Silkway-Rallye Tagebuch: Verbrannte Erde vor Stalingrad

Silkway Rallye-Tagebuch - Teil 3
Verbrannte Erde vor Stalingrad

Veröffentlicht am 15.09.2010

Vom Motorenlärm wache ich am dritten Rallye-Tag in meinem Zelt auf. Es ist kurz vor fünf Uhr, der geplanten Abfahrt. Während sich die Rally-Autos warmlaufen, packen wir schnell Zelt und Schlafsack ein und beginnen die Etappe im Dunkeln. Nach und nach überholt uns ein Wettbewerbsfahrzeug nach dem anderen, denn das erste Stück fahren diese mit den Begleitfahrzeugen auf der gleichen Strecke. Danach zweigt die Strecke zur Wertungsprüfung ab.

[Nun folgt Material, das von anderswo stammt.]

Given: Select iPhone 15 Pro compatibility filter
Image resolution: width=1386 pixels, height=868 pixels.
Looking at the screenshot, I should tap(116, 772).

Die Rennteams fahren sich gerne einen Vorsprung heraus, um vor dem Start der Wertung, der in der Reihenfolge des Klassements erfolgt, noch Zeit für einen letzten technischen Check zu haben. Von der Assistance-Route, wie unsere Strecke in der Sprache des französischen Veranstalters genannt wird, ist immer wieder ein Zugang zum Rennen möglich. Wir suchen uns anhand des Road Books jeweils ein oder zwei interessante Orte zum Fotografieren heraus, z.B. Kurven oder Sprünge. An diesem Tag können wir beobachten, wie die Autos auf einem Kamm am Waldrand entlang fahren, dann in einer Senke verschwinden und auf dem Hügel eine Kurve fahren, gefolgt von einem kleinen Sprung.

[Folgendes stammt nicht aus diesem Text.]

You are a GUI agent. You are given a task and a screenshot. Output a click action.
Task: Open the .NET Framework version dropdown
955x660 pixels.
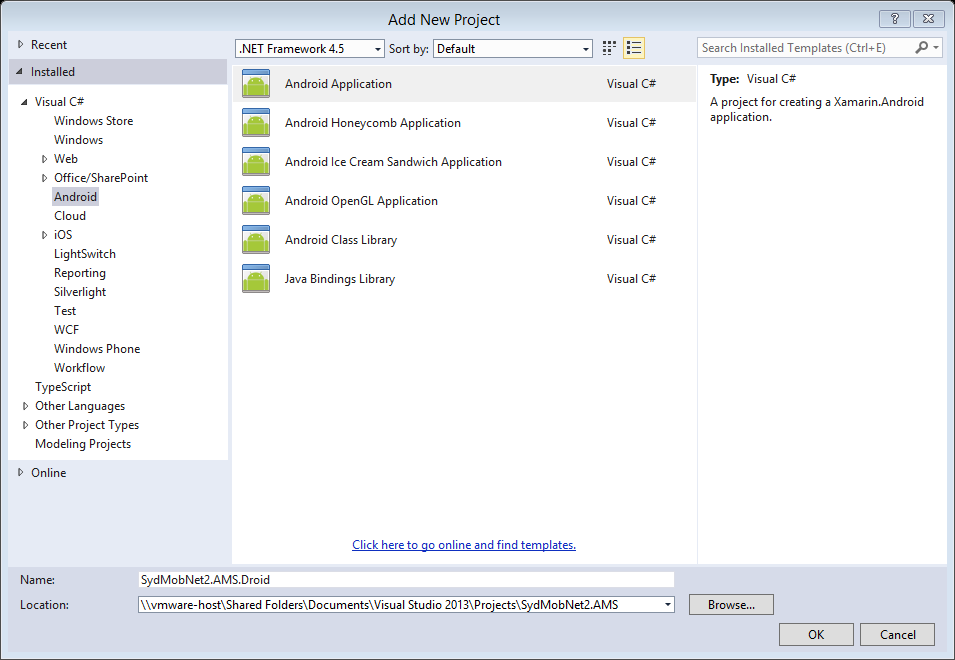click(x=375, y=47)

Ausschlafen bis viertel vor sechs

Tag vier. Endlich konnten wir ausschlafen: Abfahrt erst um viertel vor sechs. Wir erleben einen herrlichen Sonnenaufgang bei der Fahrt nach Osten. Je weiter wir uns von der Stadt entfernen, um so schlechter wird die Überlandstraße. An beiden Seiten der Straße findet sich mit nur leichtem Niveauunterschied ein Schotterstreifen. Dessen Funktion wird schnell klar: Nicht bei jedem Überholvorgang reicht die Breite der Straße aus für drei Autos, oder anders ausgedrückt: Es wird auch nicht immer mit ausreichend Abstand zum Gegenverkehr überholt, so dass dieser dann wohl oder übel auf das Schotterbett ausweichen muss.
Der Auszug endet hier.